Task description —
No pictures go in the copy; retype exactly the lines from the one with "Task: Select Validation Commande (Maj+F5)" through the last line of the records.

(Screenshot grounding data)
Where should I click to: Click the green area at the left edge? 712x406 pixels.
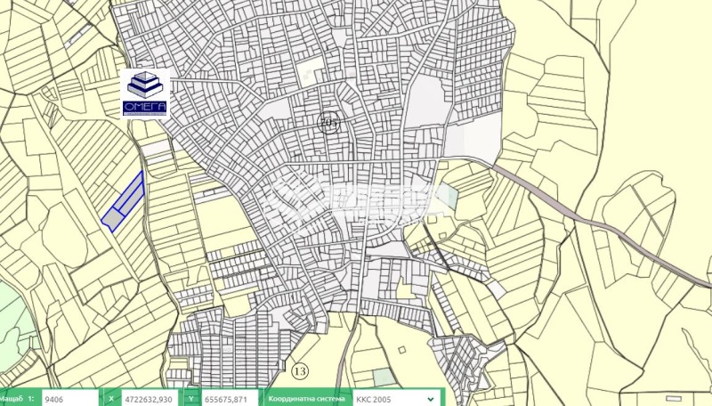pyautogui.click(x=13, y=321)
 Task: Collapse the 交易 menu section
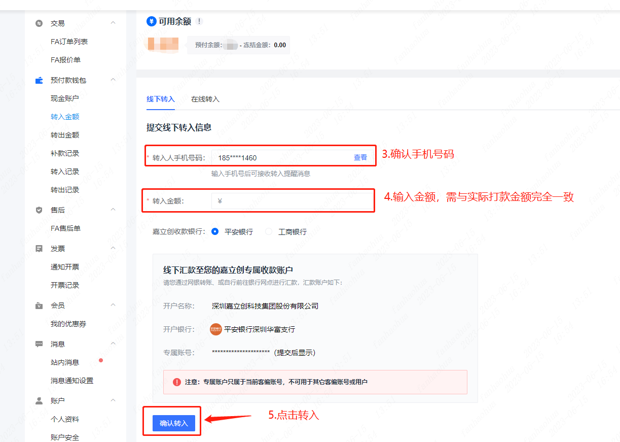[113, 23]
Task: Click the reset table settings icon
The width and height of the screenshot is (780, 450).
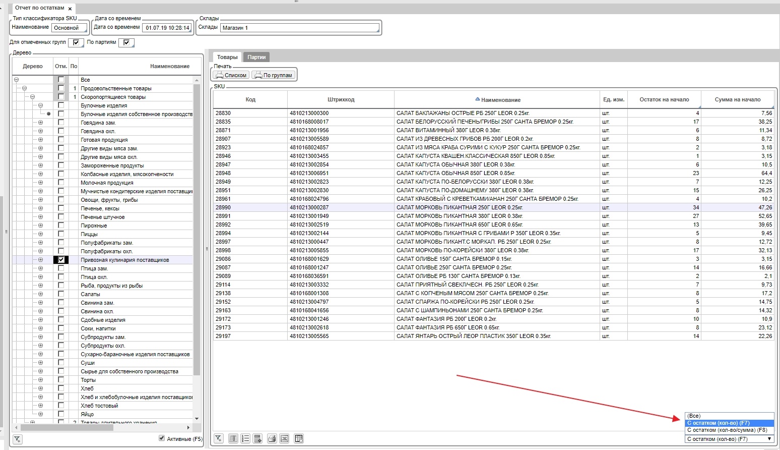Action: click(299, 438)
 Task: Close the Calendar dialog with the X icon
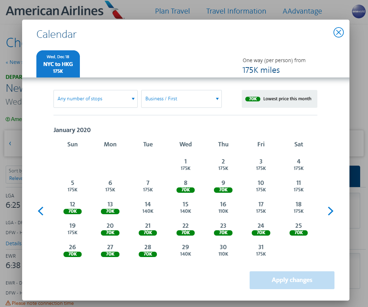tap(338, 32)
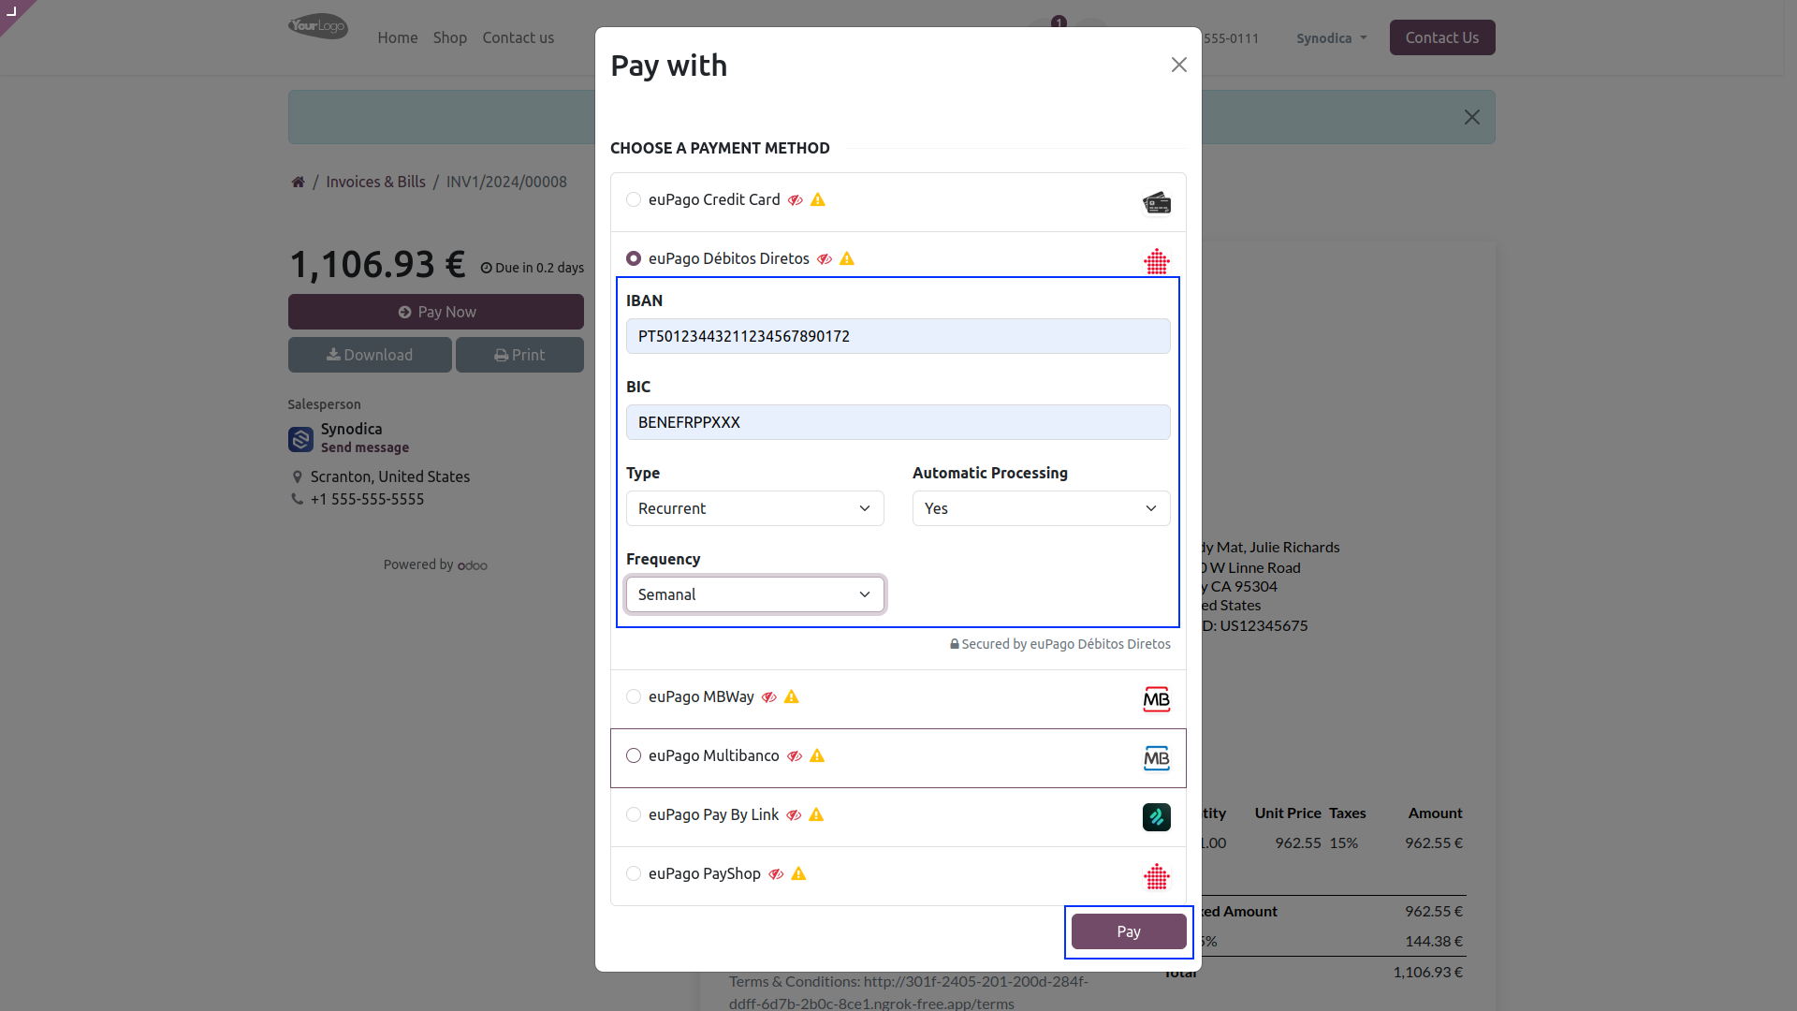Open the Automatic Processing dropdown
1797x1011 pixels.
point(1042,508)
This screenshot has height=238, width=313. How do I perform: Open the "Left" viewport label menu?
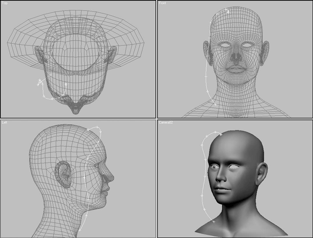[5, 122]
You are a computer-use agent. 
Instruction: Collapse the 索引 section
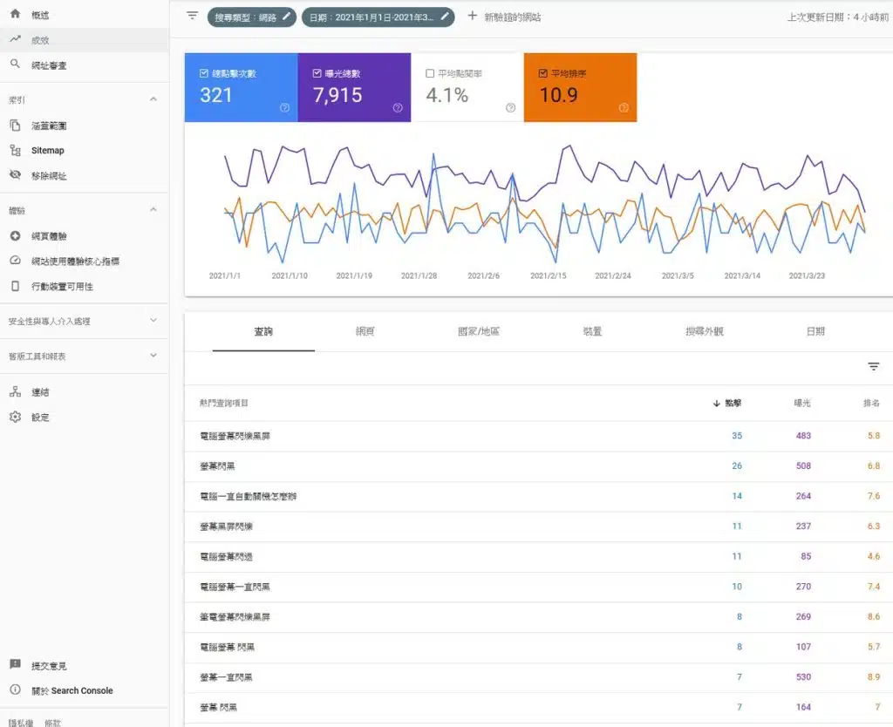coord(153,99)

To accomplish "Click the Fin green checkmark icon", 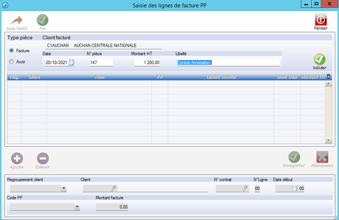I will 42,20.
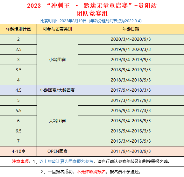The height and width of the screenshot is (177, 184).
Task: Select the age group '2' cell
Action: coord(18,39)
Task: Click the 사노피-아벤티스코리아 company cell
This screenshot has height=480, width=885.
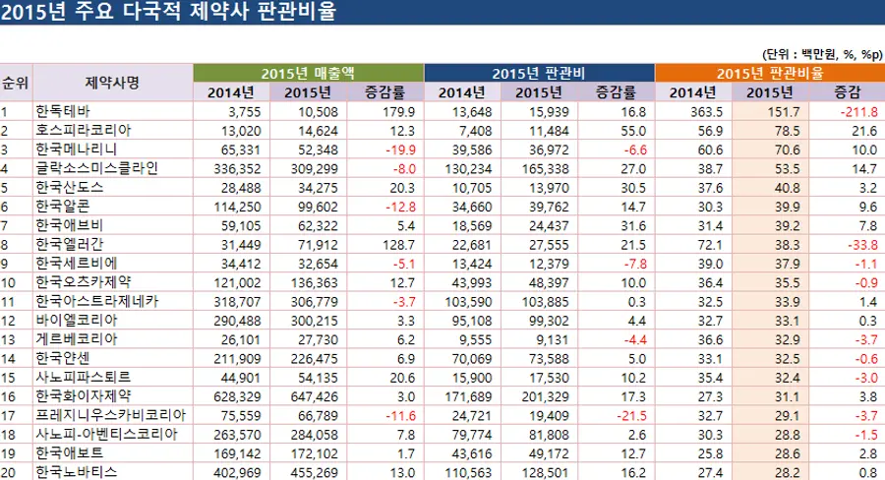Action: point(106,434)
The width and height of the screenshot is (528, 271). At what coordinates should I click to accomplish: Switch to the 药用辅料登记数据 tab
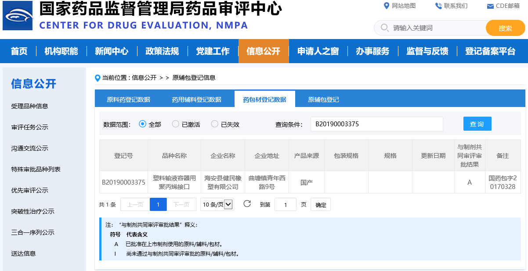pyautogui.click(x=196, y=100)
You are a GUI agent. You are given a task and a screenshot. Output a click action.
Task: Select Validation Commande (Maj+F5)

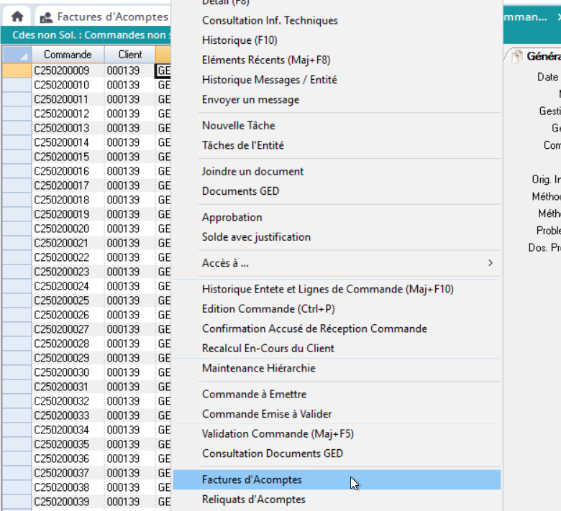point(278,434)
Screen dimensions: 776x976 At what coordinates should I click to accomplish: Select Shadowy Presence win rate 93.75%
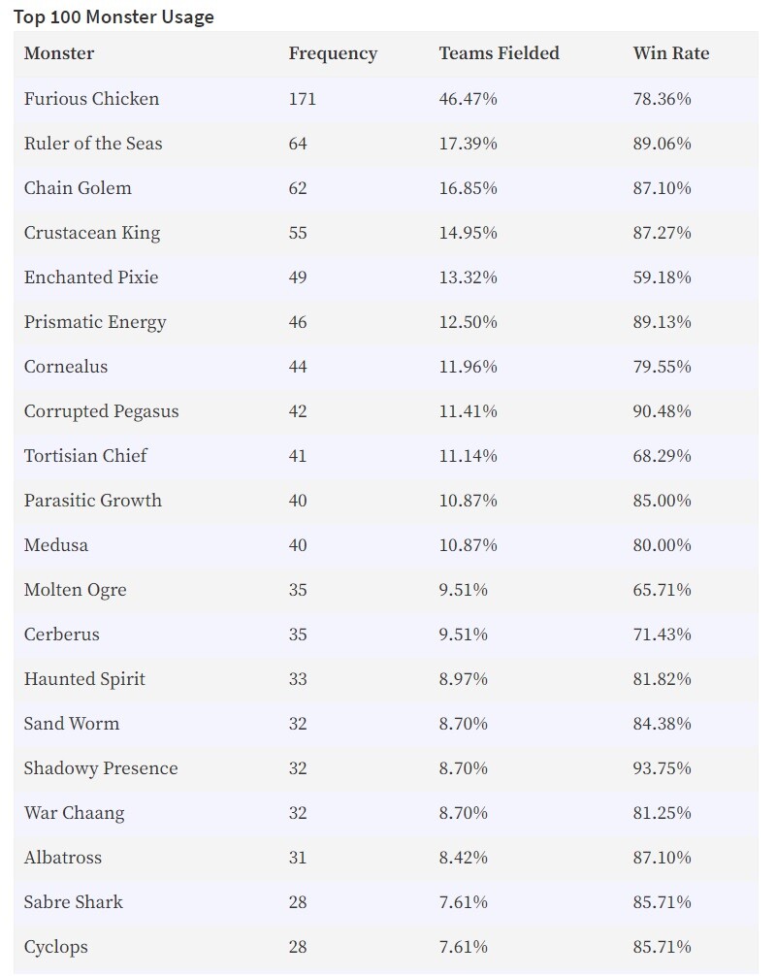tap(663, 768)
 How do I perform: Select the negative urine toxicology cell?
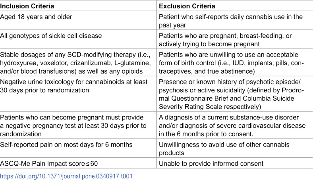(x=78, y=94)
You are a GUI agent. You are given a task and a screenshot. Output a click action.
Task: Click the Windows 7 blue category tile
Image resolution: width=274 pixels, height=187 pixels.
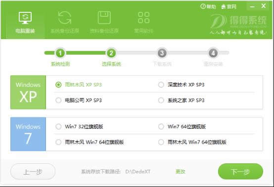coord(28,134)
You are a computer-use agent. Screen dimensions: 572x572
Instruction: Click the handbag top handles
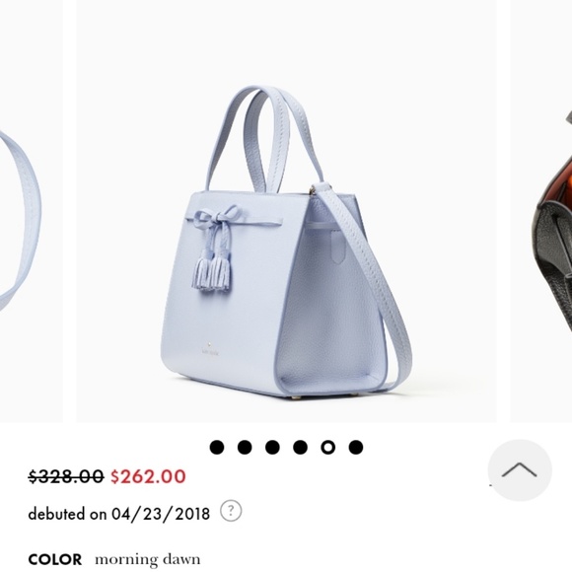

Task solution —
Task: Select Validation Commande (Maj+F5)

point(278,434)
Screen dimensions: 776x976 At what coordinates should I click to accomplish: Select Shadowy Presence win rate 93.75%
tap(663, 768)
 How do I perform: Select the negative urine toxicology cell?
(x=78, y=94)
You are a GUI agent. You are given a task and a screenshot. Output a click action.
Task: Click the Windows 7 blue category tile
Image resolution: width=274 pixels, height=187 pixels.
coord(28,134)
You are a computer-use agent. Screen dimensions: 572x572
Instruction: Click the handbag top handles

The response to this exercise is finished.